RECORDS FOR THIS TASK:
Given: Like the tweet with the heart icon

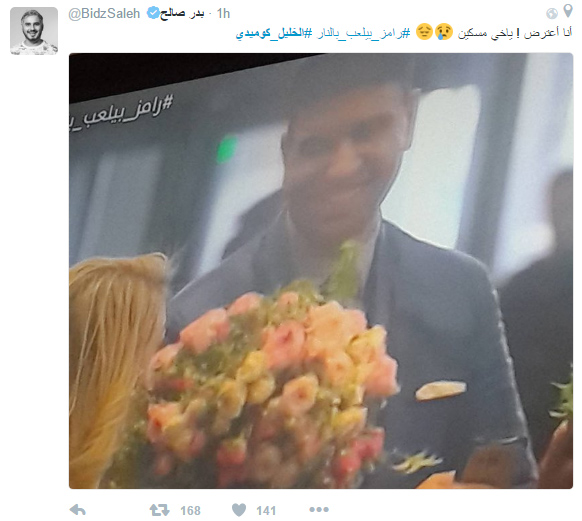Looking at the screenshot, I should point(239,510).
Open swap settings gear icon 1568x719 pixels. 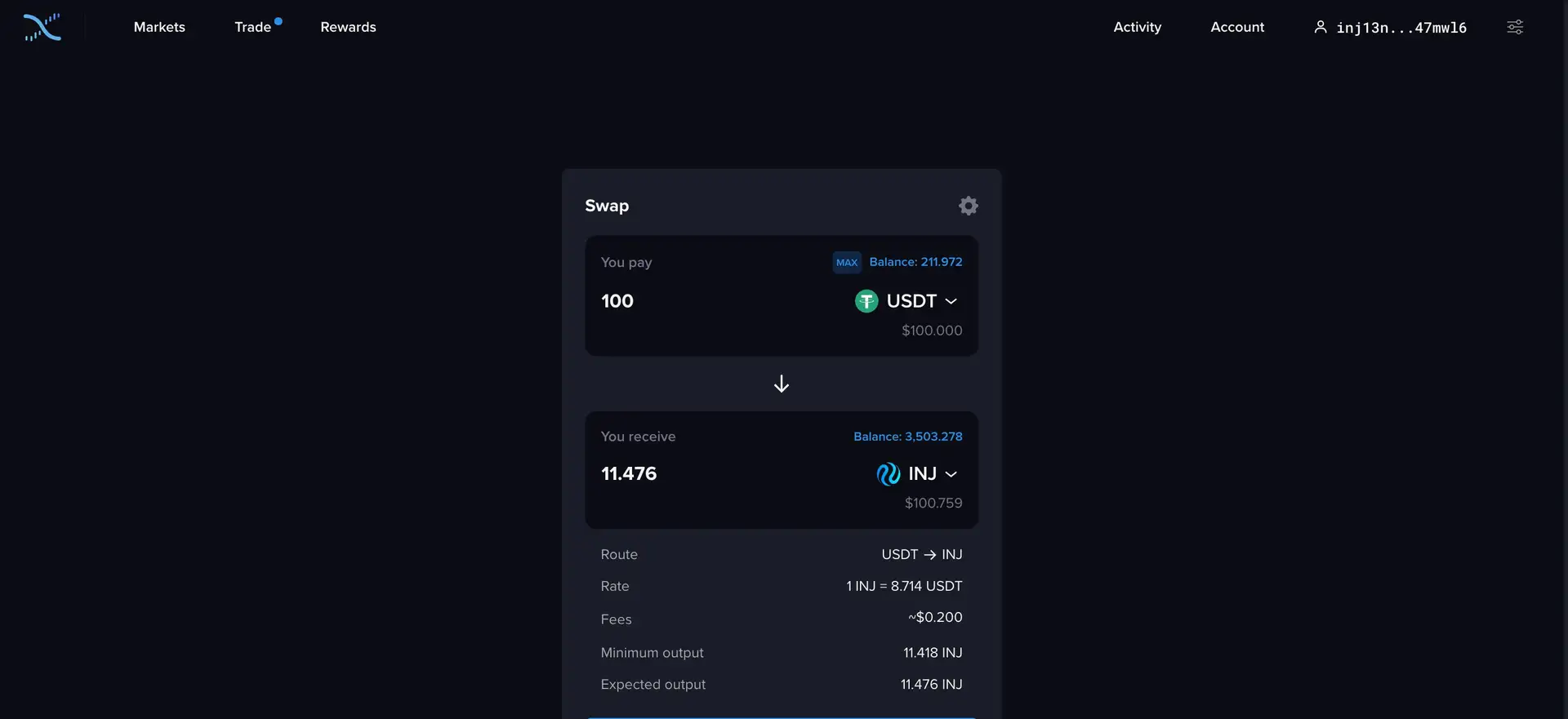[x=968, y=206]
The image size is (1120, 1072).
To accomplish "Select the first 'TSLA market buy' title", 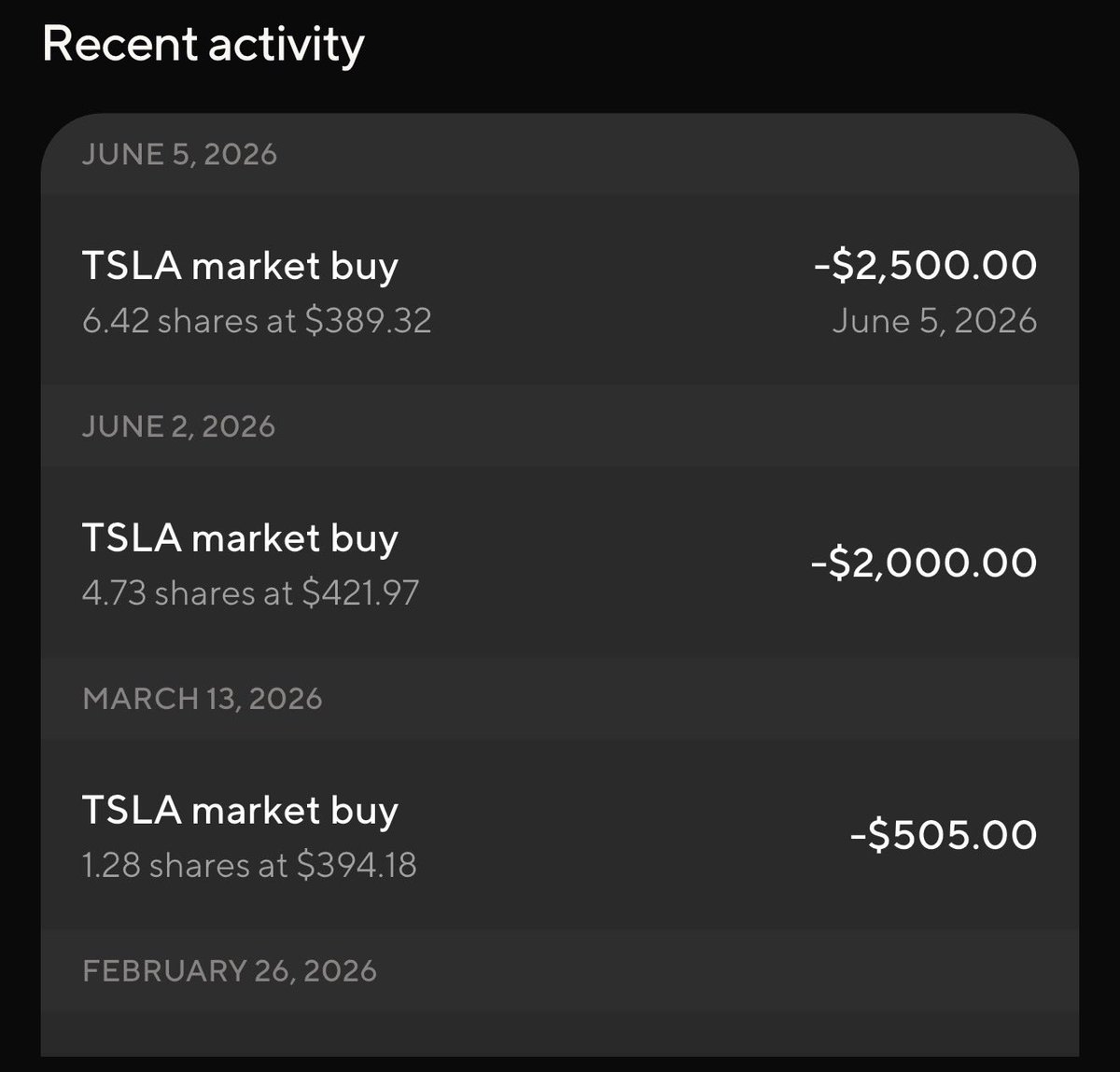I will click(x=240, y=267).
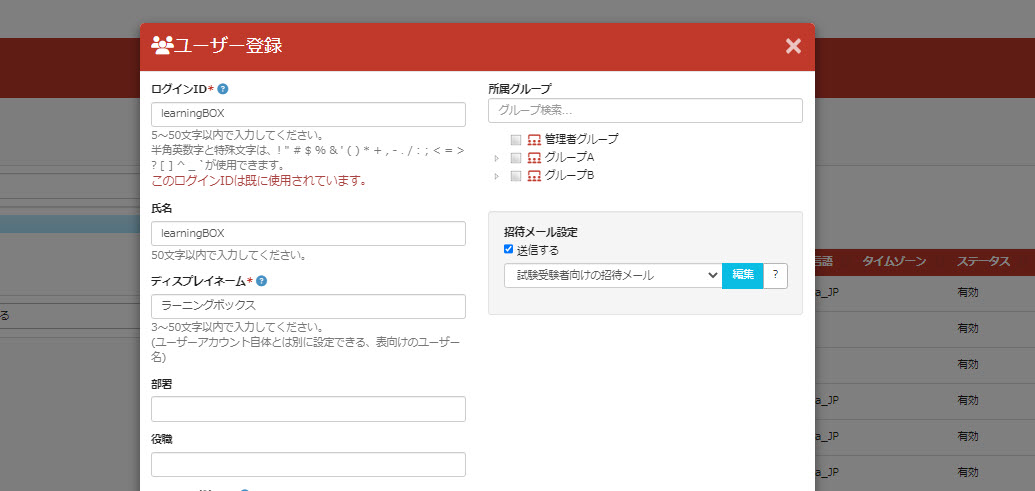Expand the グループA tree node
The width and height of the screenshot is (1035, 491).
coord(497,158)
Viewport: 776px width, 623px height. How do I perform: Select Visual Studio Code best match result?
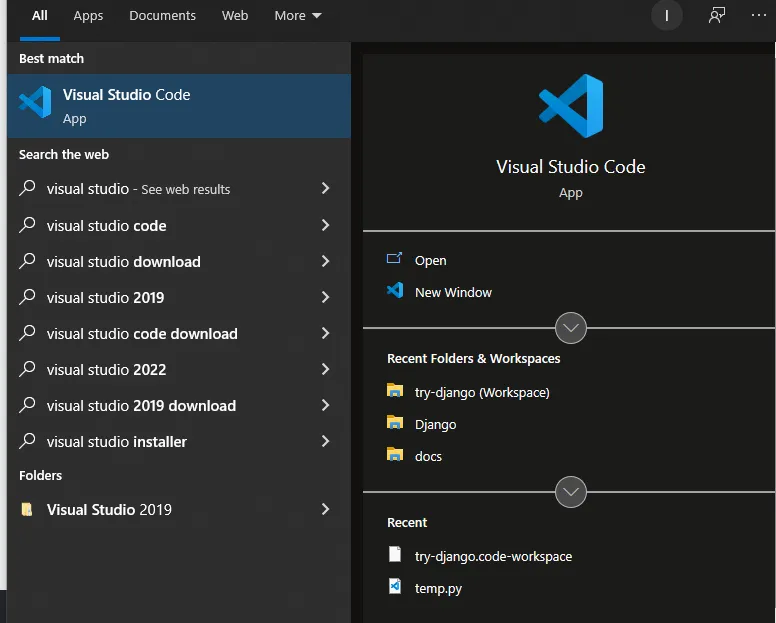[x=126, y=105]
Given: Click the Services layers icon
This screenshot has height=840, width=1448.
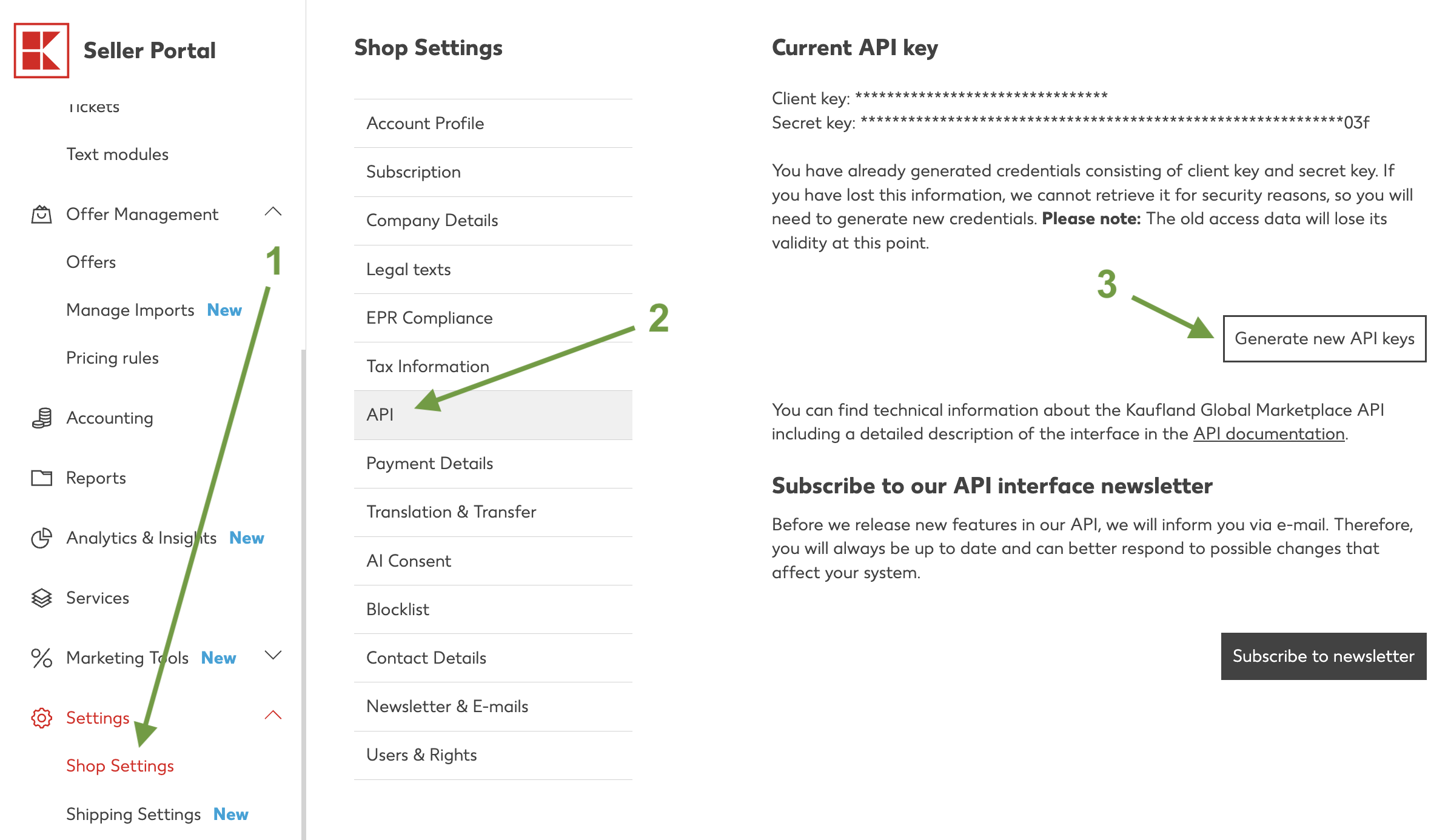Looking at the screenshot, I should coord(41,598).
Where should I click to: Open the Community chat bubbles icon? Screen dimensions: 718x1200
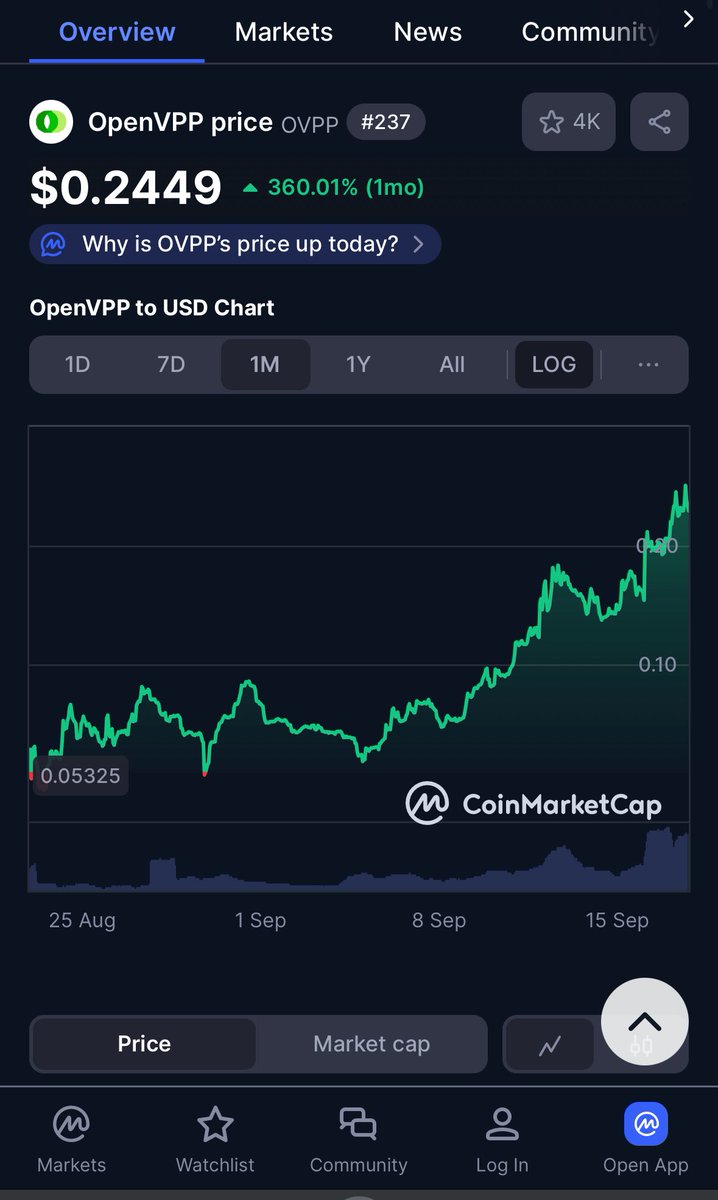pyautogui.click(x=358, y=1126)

WORK REQUEST: Your output should consist solely of the lines from the line containing "Given: Click the Services layers icon" through the end of the data above, copied exactly, with images removed.

SOLUTION:
Given: Click the Services layers icon
This screenshot has height=840, width=1448.
Looking at the screenshot, I should coord(41,598).
Where should I click to: Open the Community chat bubbles icon? Screen dimensions: 718x1200
pyautogui.click(x=358, y=1126)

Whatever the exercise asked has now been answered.